Leave out the pictures and repeat exactly the lines from the one containing "Where should I click to: Open the 系统管理" through the final line of the listing below.
· · ·
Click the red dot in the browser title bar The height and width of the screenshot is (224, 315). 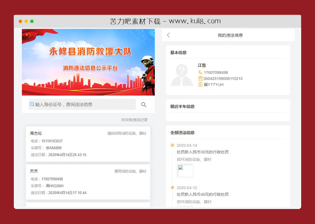[x=20, y=22]
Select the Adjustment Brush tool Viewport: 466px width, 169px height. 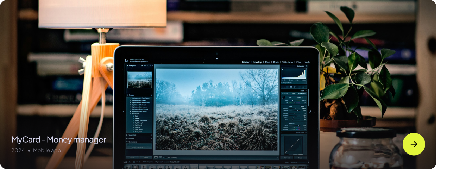303,87
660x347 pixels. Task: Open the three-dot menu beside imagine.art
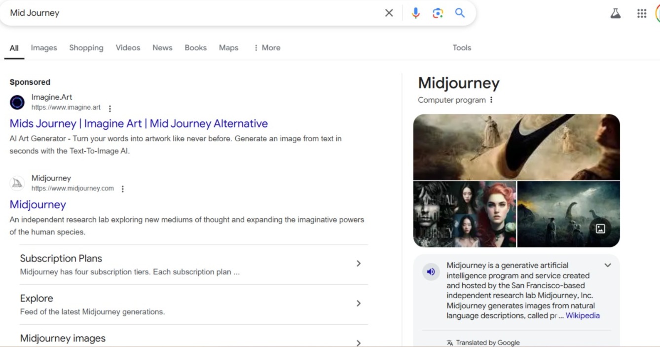click(x=110, y=108)
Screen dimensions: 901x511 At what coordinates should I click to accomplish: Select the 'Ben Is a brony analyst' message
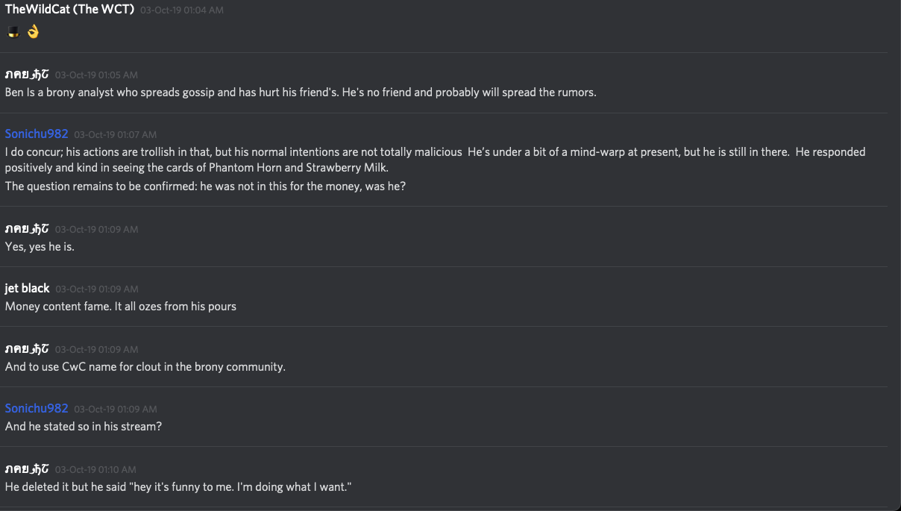pos(300,93)
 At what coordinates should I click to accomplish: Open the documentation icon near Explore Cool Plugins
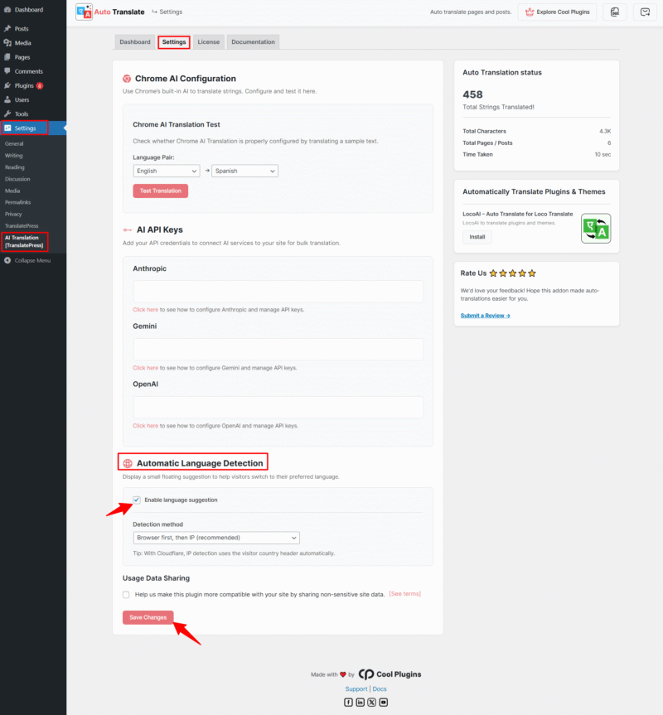point(614,12)
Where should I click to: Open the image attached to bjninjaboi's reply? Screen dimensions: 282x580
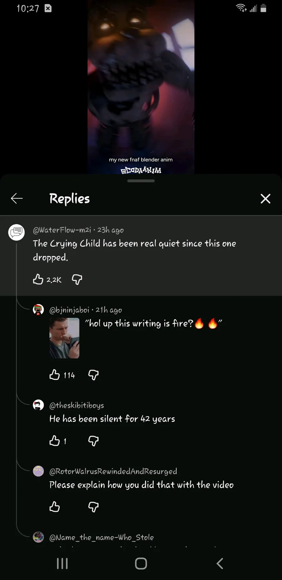click(64, 338)
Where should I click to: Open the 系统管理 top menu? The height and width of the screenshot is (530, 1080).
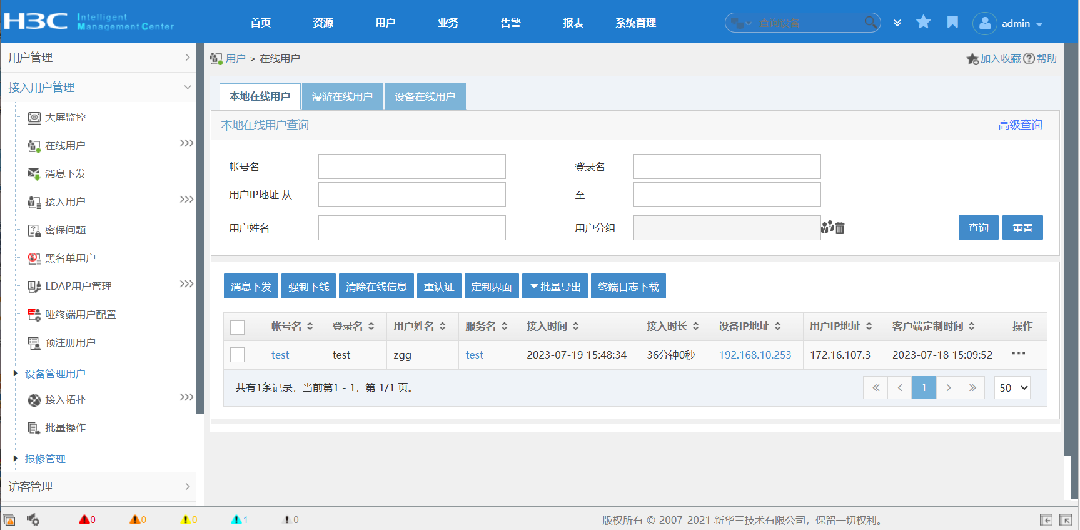click(635, 23)
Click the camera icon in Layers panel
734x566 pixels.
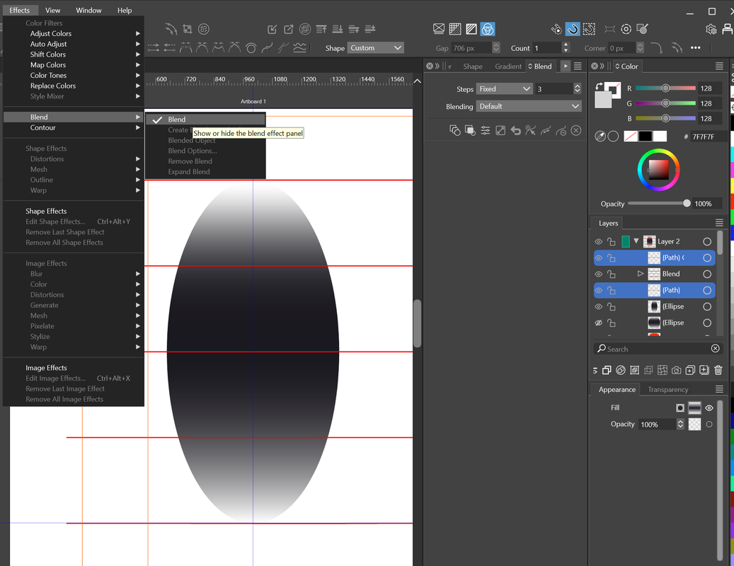tap(677, 370)
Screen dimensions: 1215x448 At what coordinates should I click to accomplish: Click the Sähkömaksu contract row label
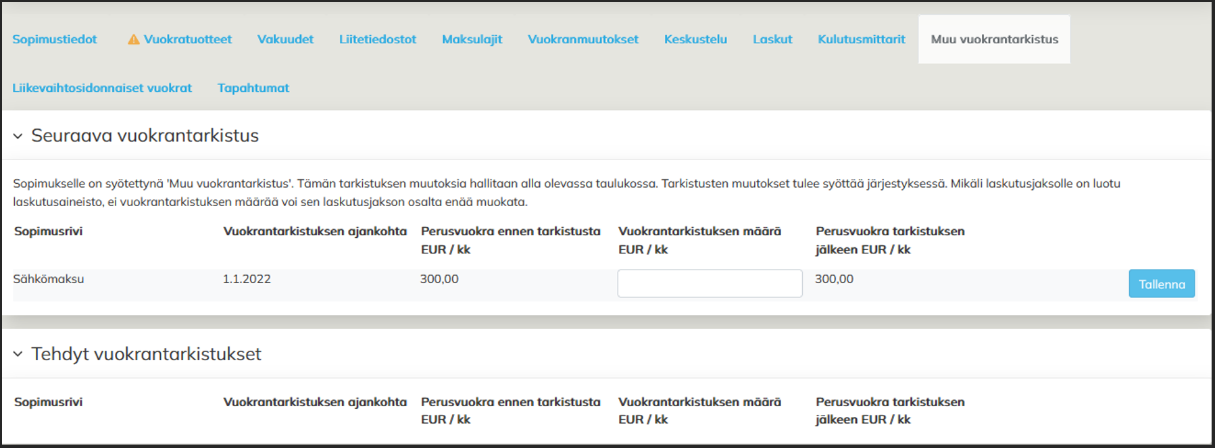(49, 279)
· · ·
RESULT:
Where should I click to: Open the 系统管理 top menu? The height and width of the screenshot is (530, 1080).
click(635, 23)
Click the camera icon in Layers panel
734x566 pixels.
tap(677, 370)
Screen dimensions: 1215x448 At what coordinates should I click to accomplish: Click the Sähkömaksu contract row label
(49, 279)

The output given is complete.